**WRITTEN TASK A:**
In the ESP32-S3 voice recorder text, which GPIO on the board is wired to the tact switch that starts recording?

**TEXT SHOWN:**
◇ ◇ ◇ ◇

Use your I2S microphone to record voice and output that voice to your I2S DAC Audio amplifier, creating an ESP32-S3 voice recorder.
INTRODUCTION
On I2S Audio on the ESP32-S3, you were able to utilize your I2S skills by plotting a graph of your I2S microphone audio data and outputting digital sound (using a triangular waveform) on your I2S DAC amplifier. This time, you’ll be able to integrate those skills by creating a stand-alone ESP32 voice recorder. The process is simple: capture voice data via the I2S mic and save it in PSRAM; after that, output that audio data to your I2S DAC using a speaker.
What Specific kind of ESP32 to use
Last time, an ESP32-S3 DevKit-C1 was used for the examples. This dev board is especially suited for the voice recorder application since it has several variants. Note that it’s best to use a version that has an 8MB PSRAM installed. Specifically, the one used here is an ESP32-S3 DevKit-C1 with an ESP32-S3-WROOM-1 with 16MB Flash and 8MB PSRAM. The 8MB PSRAM is more than enough to hold several seconds of temporary voice audio data.
Circuit Setup
The circuit setup of the last exercise can be used on the ESP32 voice recorder.
| INMP441 Pin | ESP32-S3 Pin | Function |
|---|---|---|
| VCC | 3.3V | Power supply (3.3V only) |
| GND | GND | Ground |
| SCK (BCLK) | GPIO 47 | I2S Bit Clock (BCLK) |
| WS (LRCLK) | GPIO 10 | I2S Word Select (LRCLK) |
| SD (DOUT) | GPIO 21 | I2S Serial Data Input (from mic) |
| L/R | GND | Left Channel Mic Select |
Note that the L/R port is connected to GND so that a Left Channel Mic configuration is selected.
| MAX98357A Pin | ESP32-S3 Pin | Function |
|---|---|---|
| VIN | 3.3V or 5V | Power supply (supports both) |
| GND | GND | Ground |
| BCLK | GPIO 2 | I2S Bit Clock |
| LRCLK | GPIO 1 | I2S Word Select (Left/Right Clock) |
| DIN | GPIO 38 | I2S Data Output from ESP32 |
| GAIN | GND | Sets output gain 12 dB |
| SD | GPIO 4 | Optional shutdown control |
| ESP32-S3-DevKit-C1 | Tact Switch |
|---|---|
| GPIO12 | Start Recording |
Here, the Gain pin is set to GND, indicating a gain of 12dB. The SD (Shutdown) pin can be assigned to any free GPIO port, so you can disable the speaker output.
A push button is used to start the audio recording session.

◇ ◇ ◇ ◇

**DATASET ROWS:**

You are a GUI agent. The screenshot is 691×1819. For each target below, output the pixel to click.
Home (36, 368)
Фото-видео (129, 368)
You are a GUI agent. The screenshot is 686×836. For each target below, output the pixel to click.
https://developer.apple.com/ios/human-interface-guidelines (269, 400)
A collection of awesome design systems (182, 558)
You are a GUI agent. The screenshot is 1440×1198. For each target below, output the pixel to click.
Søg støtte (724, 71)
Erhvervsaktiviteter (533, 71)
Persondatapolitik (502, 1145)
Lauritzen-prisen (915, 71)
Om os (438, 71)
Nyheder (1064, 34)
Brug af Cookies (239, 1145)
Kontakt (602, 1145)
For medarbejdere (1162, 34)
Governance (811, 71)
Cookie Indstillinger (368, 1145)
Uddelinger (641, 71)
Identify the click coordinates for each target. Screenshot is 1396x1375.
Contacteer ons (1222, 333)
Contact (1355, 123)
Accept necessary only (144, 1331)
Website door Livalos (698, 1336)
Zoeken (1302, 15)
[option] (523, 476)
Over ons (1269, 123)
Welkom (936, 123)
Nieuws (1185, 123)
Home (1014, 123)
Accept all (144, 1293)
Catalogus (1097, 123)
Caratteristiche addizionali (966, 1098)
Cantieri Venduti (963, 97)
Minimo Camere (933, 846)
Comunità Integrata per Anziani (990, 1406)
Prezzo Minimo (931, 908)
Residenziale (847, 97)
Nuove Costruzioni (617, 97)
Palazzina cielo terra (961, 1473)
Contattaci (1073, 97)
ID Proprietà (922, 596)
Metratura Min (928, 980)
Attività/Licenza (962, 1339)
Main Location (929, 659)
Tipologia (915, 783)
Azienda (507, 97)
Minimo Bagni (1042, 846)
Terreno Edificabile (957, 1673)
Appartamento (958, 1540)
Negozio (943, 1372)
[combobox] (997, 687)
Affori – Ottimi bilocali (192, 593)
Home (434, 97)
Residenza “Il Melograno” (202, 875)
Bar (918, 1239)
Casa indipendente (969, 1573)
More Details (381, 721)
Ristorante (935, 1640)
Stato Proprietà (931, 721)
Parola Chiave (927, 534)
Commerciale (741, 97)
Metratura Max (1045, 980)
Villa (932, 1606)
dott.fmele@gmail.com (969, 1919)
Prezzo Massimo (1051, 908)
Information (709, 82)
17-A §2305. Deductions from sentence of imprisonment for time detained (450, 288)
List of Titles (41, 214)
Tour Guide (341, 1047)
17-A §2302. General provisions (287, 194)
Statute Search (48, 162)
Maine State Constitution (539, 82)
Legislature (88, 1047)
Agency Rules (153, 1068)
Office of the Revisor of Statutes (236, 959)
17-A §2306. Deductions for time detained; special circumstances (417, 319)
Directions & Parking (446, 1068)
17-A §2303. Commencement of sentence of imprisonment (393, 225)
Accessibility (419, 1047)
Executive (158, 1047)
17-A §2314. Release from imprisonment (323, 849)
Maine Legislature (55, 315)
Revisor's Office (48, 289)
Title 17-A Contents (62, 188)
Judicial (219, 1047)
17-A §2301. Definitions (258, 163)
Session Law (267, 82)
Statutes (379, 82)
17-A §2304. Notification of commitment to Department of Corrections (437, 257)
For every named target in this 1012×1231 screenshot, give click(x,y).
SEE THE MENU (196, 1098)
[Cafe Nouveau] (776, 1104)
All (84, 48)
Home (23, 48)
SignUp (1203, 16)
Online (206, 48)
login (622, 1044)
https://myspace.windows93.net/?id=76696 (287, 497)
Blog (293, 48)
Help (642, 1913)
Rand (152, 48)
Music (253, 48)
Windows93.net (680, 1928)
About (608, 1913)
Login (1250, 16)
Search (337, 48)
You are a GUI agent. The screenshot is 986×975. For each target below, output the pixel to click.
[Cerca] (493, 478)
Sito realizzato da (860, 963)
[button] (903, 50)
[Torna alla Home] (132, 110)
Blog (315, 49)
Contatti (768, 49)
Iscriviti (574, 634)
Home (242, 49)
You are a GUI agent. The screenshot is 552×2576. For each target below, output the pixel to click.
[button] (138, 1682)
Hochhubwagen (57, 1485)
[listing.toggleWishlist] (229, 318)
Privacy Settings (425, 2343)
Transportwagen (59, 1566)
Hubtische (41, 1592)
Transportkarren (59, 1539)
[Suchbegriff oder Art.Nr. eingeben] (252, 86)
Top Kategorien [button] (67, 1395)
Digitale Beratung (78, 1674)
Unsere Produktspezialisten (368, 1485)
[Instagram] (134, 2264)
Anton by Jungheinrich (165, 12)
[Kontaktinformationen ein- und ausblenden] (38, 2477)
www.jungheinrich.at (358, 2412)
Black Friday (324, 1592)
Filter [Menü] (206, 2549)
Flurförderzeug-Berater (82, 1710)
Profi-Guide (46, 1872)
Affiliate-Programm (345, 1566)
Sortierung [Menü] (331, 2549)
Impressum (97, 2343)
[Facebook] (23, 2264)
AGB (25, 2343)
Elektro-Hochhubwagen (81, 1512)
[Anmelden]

◇ ◇ ◇ ◇

**WRITTEN TASK B:**
From the listing, quote the lines from the line with "Nieuws (1185, 123)" up to and including the line with "Tour Guide (341, 1047)".

**RESPONSE A:**
GPIO12

**RESPONSE B:**
Nieuws (1185, 123)
Home (1014, 123)
Accept all (144, 1293)
Catalogus (1097, 123)
Caratteristiche addizionali (966, 1098)
Cantieri Venduti (963, 97)
Minimo Camere (933, 846)
Comunità Integrata per Anziani (990, 1406)
Prezzo Minimo (931, 908)
Residenziale (847, 97)
Nuove Costruzioni (617, 97)
Palazzina cielo terra (961, 1473)
Contattaci (1073, 97)
ID Proprietà (922, 596)
Metratura Min (928, 980)
Attività/Licenza (962, 1339)
Main Location (929, 659)
Tipologia (915, 783)
Azienda (507, 97)
Minimo Bagni (1042, 846)
Terreno Edificabile (957, 1673)
Appartamento (958, 1540)
Negozio (943, 1372)
[combobox] (997, 687)
Affori – Ottimi bilocali (192, 593)
Home (434, 97)
Residenza “Il Melograno” (202, 875)
Bar (918, 1239)
Casa indipendente (969, 1573)
More Details (381, 721)
Ristorante (935, 1640)
Stato Proprietà (931, 721)
Parola Chiave (927, 534)
Commerciale (741, 97)
Metratura Max (1045, 980)
Villa (932, 1606)
dott.fmele@gmail.com (969, 1919)
Prezzo Massimo (1051, 908)
Information (709, 82)
17-A §2305. Deductions from sentence of imprisonment for time detained (450, 288)
List of Titles (41, 214)
Tour Guide (341, 1047)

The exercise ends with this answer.